“You are presumptuous, Benedict Limmetrad,” the middle Sachem said. “You do not understand our ways. You do not know our people. Do not dishonor us with your naivety. Silence to the Orks is not a matter of indifference as it is to your people. It is our most sincere form of communication. Words are a barrier to truth. To be Sachem is to have complete congruence with the body and mind. The movements and expressions of the body speak and listen for us. There is no meaning misinterpreted by a Sachem. What you saw was a meeting of minds. We observed one another for our innermost emotions to search for doubt and misgivings. This is not a matter that can be contemplated in a matter of minutes. We need more time. Hours. Days. Weeks. You will know our feelings once we have decided what those feelings are.”
They communicate by reading their body language? How do they get anything done? Though Ben had to admit, it was easier to hide behind words than the minute details of one’s posture.

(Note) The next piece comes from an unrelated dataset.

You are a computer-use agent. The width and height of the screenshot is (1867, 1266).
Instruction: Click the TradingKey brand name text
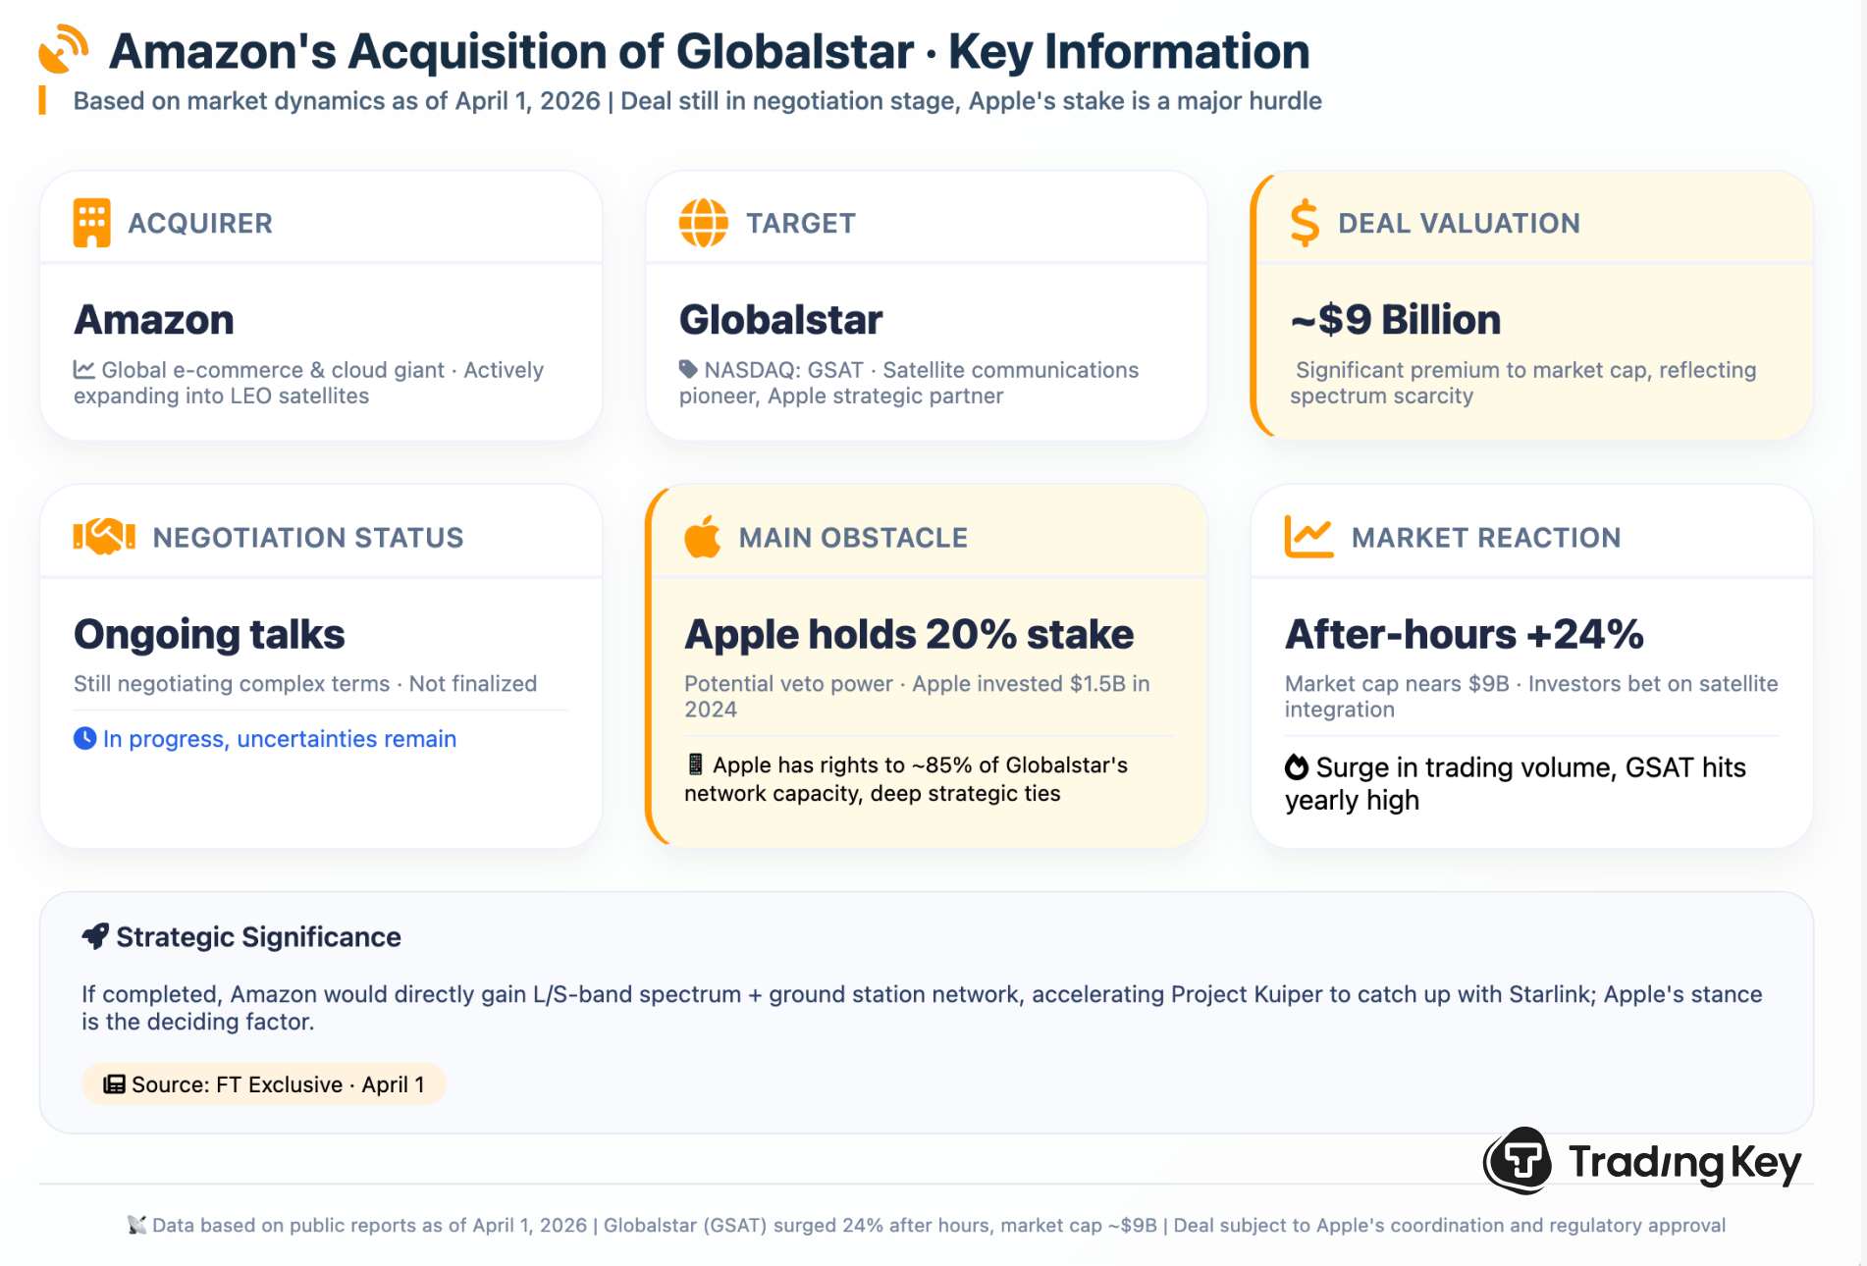1684,1162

Ben now had a clearer understanding of the Orks’ distaste for long exchanges. They often spoke in short bursts and chose their words rather carefully. He wondered if their own language had been developed to make deceit more difficult.
“In the meantime, our ambassador, Pyat, will provide a…how you say…tour of our city,” the middle Sachem said. “Welcome to Kokopolis, the capital of Ney, Benedict Limmetrad.”
The fires along the stage were instantly snuffed, and the chamber was in total darkness. Ben did not attempt to adjust his eye in his condition, and he soon found that there would be no need. A metal door screeched open, and a torch weakly illuminated the chamber. It was just bright enough for Ben to see that the three Sachems had disappeared before he had had the chance to press for more information. Whatever. He accepted defeat for now. After all, he needed time for his legs to heal. Getting to know Ney in the meantime may not be such a bad idea. Besides, maybe he could learn where they were hiding the Vault since the Sachems decided not to tell him. He would play nice with his new hosts for now, but he was tired of asking for permission.
Pyat arrived promptly the next day at the infirmary to retrieve Ben for the tour of Kokopolis. Ben had wished that Gus would have given him the tour instead. Gus gave off a certain sense of comfort and familiarity that Ben appreciated. However, Gus insisted that he was needed at the infirmary. There were people who needed him there, he said. If Gus had it his way, Ben wouldn’t leave either. Regardless of Ben’s story about his powers, and even witnessing them for himself, Gus still felt most comfortable keeping Ben under a watchful eye. When Pyat showed up barely after the crack of dawn, Gus complained more about being woken up so early. If Ben had it his way, he would have found his friends before taking any tour. He wanted to know for sure that they were safe. And despite Gus’s good nature and capable hands, Ben still preferred the company of those who truly understood him.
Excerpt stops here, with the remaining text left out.